Mort brutale, mort douloureuse, mort longue, mort subite, la mort c’est pour toujours.
Alors que le mort abandonne le vivant voué à la peine et la tourmente, au sentiment de vide, le vivant, lui, dans la peur d’être abandonné peut créer des stratégies relationnelles dont le but principal serait d’exorciser ce sentiment d’impuissance face au départ irréversible du défunt.
Et si aimer, c’était déjà faire l’expérience de la mort ?
Est-ce que l’amour, ce n’est pas s’entraîner à l’abandon ? Est-ce que créer un lien, jouer avec ce lien, et parfois le rompre n’est pas une manière de jouer avec la mort, de s’y apprivoiser, de s’en approcher, de s’y brûler ?
Est-ce que l’amour n’est pas un entraînement au sentiment d’abandon qu’on a toutes les chances de vivre au cours de notre vie ?
Sauf que, et à la différence de la mort physique, la mort « relationnelle » est réversible. Il y a toujours la possibilité du retour amoureux, et donc d’une renaissance relationnelle. C’est la raison pour laquelle d’ailleurs, l’amour est propice au jeu. On peut recommencer la relation ou une autre relation.

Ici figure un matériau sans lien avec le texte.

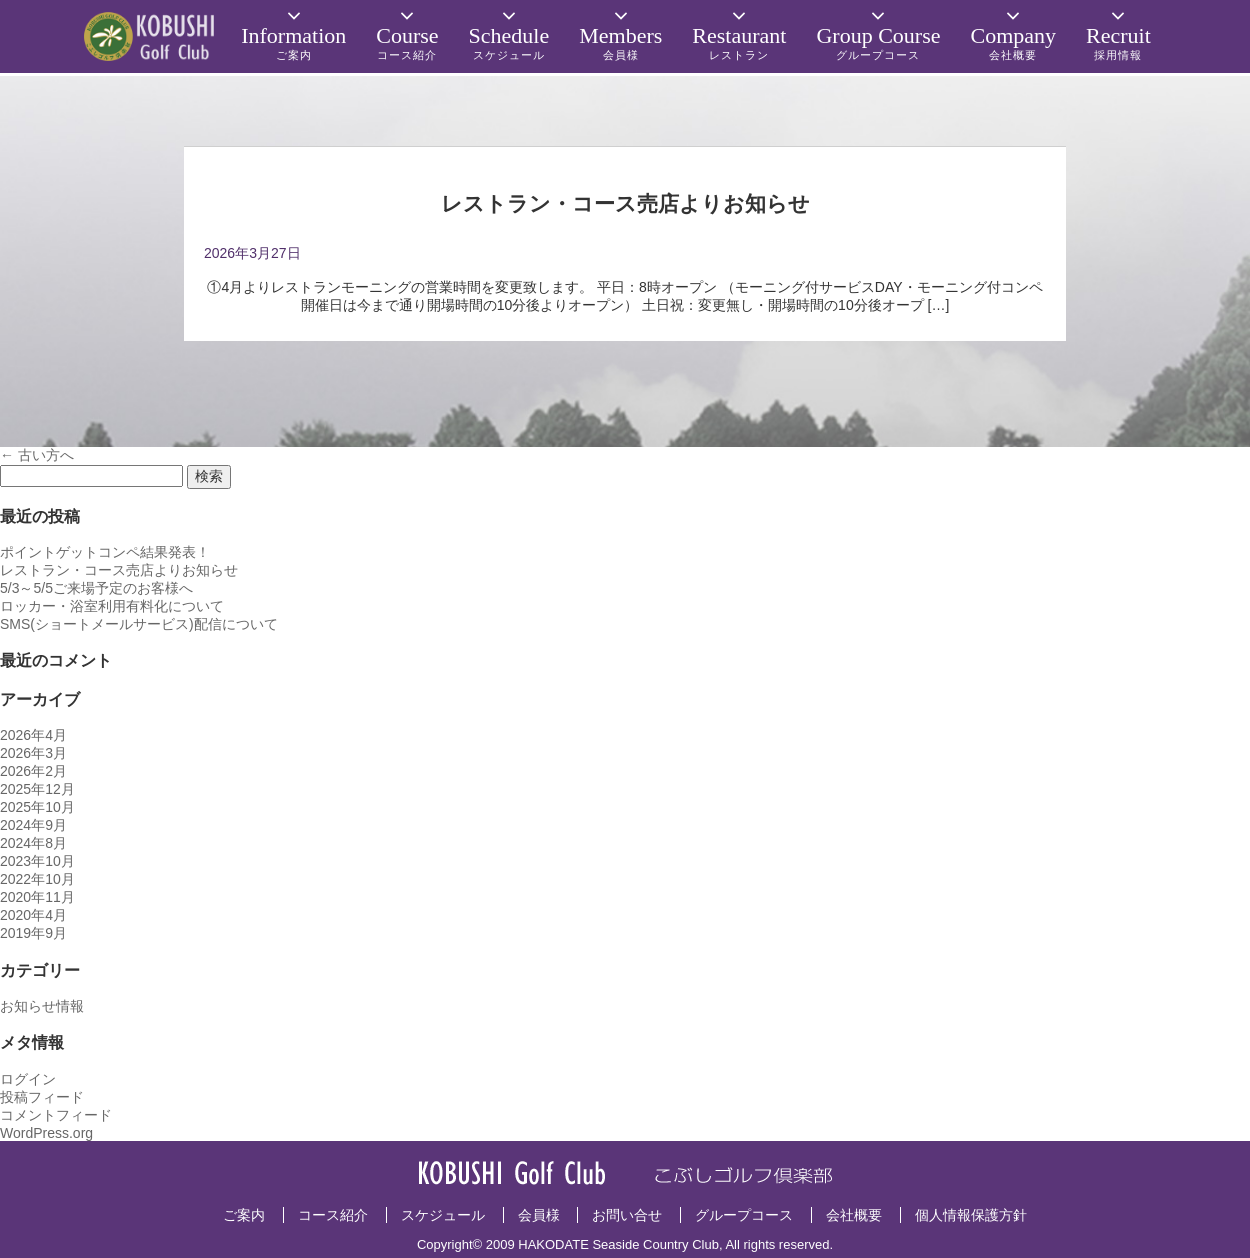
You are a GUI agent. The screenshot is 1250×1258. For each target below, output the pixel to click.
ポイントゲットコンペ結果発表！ (105, 552)
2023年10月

Ne peut-on pas considérer la mort comme un mystère qui attire l’homme qui veut s’y familiariser à travers l’expérience de la rupture du lien (sachant que «religare» signifie relier et a donné « religion») et le sentiment de déréliction qui s’y accompagne?
Est-ce qu’à travers l’amour, c’est –à-dire la croyance et la création d’un lien, l’homme ne s’entraîne pas à la mort, en multipliant les ruptures qu’il inflige, qu’il subit, à travers les addictions qui remplacent le lien relationnel fatal, en créant des liens plus sécurisants avec des objets, des animaux, internet, etc…
Seuls, les vivants font l’expérience de la mort parce qu’ils restent, parce que la mort est une mise en conscience du sentiment d’abandon ?
Est-ce que l’amour et l’exercice de la rupture amoureuse n’est pas un préambule, une mise en conscience de la mort physique pour laquelle aucune autre mise en conscience n’est possible ? Cette mise en conscience de la mort, avec le sentiment d’abandon, de déréliction, et de désolation psychique semble impossible pendant la mort physique, du fait que le corps ne peut plus réfléchir sur la conscience, il ne peut plus jouer le rôle de miroir. Or, la rupture du lien, elle, permet cette mise en conscience car elle est réversible.
La conscience de la mort n’appartient donc qu’aux vivants. Peut-on même ajouter que la mort est surtout l’expérience des vivants en tant qu’abandon irréversible et conscient ?
Plus encore, et excessivement probablement, n’est-ce pas l’attirance et la fascination que provoque la mort qui pousse à aimer (établir un lien et le densifier) l’autre, comme si le lien était une parenthèse, une trêve à la mort ? Car dès notre naissance, nous sommes plongés dans la vie, intriqué(s) dans le tissu des liens filiaux, puis amicaux et sociaux. Nous sommes plongés dans l’amour (au sens large) c’est-à-dire les liens, sans lesquels nous ne sommes rien.
Aimer serait alors le sursis de la mort physique, qui permet de sublimer le lien, de le magnifier.
Vivre ce serait donc apprendre à dépasser la rupture du lien ou la mort relationnelle.
L’ «amore» étant une propédeutique à la mort….
A réfléchir, à sentir, à débattre encore et toujours.